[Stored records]
/---

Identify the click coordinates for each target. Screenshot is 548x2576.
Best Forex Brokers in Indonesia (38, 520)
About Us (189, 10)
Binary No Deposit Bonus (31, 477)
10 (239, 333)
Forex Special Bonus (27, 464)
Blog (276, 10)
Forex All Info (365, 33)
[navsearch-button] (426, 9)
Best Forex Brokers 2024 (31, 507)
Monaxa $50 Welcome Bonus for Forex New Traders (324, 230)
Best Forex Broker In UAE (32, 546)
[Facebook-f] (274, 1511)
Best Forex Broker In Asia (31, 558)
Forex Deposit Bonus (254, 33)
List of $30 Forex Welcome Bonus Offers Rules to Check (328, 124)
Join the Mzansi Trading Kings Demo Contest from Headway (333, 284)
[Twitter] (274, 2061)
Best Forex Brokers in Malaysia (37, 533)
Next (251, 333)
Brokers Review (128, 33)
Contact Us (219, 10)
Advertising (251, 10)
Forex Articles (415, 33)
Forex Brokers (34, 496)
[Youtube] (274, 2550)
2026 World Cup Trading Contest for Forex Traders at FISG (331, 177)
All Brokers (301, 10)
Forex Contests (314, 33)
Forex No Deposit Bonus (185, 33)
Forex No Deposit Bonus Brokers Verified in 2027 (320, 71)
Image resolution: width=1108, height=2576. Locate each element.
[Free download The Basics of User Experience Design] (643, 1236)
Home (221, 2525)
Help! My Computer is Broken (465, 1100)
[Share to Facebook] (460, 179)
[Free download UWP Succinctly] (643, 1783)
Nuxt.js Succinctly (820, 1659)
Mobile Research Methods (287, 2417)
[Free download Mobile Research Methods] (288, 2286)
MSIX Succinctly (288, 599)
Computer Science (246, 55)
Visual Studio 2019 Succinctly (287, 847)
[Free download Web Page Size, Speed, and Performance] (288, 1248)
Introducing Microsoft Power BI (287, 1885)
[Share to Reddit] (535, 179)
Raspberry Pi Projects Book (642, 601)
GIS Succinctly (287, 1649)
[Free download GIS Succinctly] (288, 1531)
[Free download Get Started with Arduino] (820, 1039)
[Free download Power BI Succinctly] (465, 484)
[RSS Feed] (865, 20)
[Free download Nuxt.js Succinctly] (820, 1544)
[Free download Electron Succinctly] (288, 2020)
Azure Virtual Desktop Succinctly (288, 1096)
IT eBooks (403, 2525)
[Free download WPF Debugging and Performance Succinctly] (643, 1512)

\---

Task statement: Quote only the lines from the line containing "[Facebook-f] (274, 1511)" through the end of the entries, keeping the first and the last.

Answer section:
[Facebook-f] (274, 1511)
Best Forex Broker In Asia (31, 558)
Forex Deposit Bonus (254, 33)
List of $30 Forex Welcome Bonus Offers Rules to Check (328, 124)
Join the Mzansi Trading Kings Demo Contest from Headway (333, 284)
[Twitter] (274, 2061)
Best Forex Brokers in Malaysia (37, 533)
Next (251, 333)
Brokers Review (128, 33)
Contact Us (219, 10)
Advertising (251, 10)
Forex Articles (415, 33)
Forex Brokers (34, 496)
[Youtube] (274, 2550)
2026 World Cup Trading Contest for Forex Traders at FISG (331, 177)
All Brokers (301, 10)
Forex Contests (314, 33)
Forex No Deposit Bonus (185, 33)
Forex No Deposit Bonus Brokers Verified in 2027 (320, 71)
Image resolution: width=1108, height=2576. Locate each element.
[Free download The Basics of User Experience Design] (643, 1236)
Home (221, 2525)
Help! My Computer is Broken (465, 1100)
[Share to Facebook] (460, 179)
[Free download UWP Succinctly] (643, 1783)
Nuxt.js Succinctly (820, 1659)
Mobile Research Methods (287, 2417)
[Free download Mobile Research Methods] (288, 2286)
MSIX Succinctly (288, 599)
Computer Science (246, 55)
Visual Studio 2019 Succinctly (287, 847)
[Free download Web Page Size, Speed, and Performance] (288, 1248)
Introducing Microsoft Power BI (287, 1885)
[Share to Reddit] (535, 179)
Raspberry Pi Projects Book (642, 601)
GIS Succinctly (287, 1649)
[Free download GIS Succinctly] (288, 1531)
[Free download Get Started with Arduino] (820, 1039)
[Free download Power BI Succinctly] (465, 484)
[RSS Feed] (865, 20)
[Free download Nuxt.js Succinctly] (820, 1544)
[Free download Electron Succinctly] (288, 2020)
Azure Virtual Desktop Succinctly (288, 1096)
IT eBooks (403, 2525)
[Free download WPF Debugging and Performance Succinctly] (643, 1512)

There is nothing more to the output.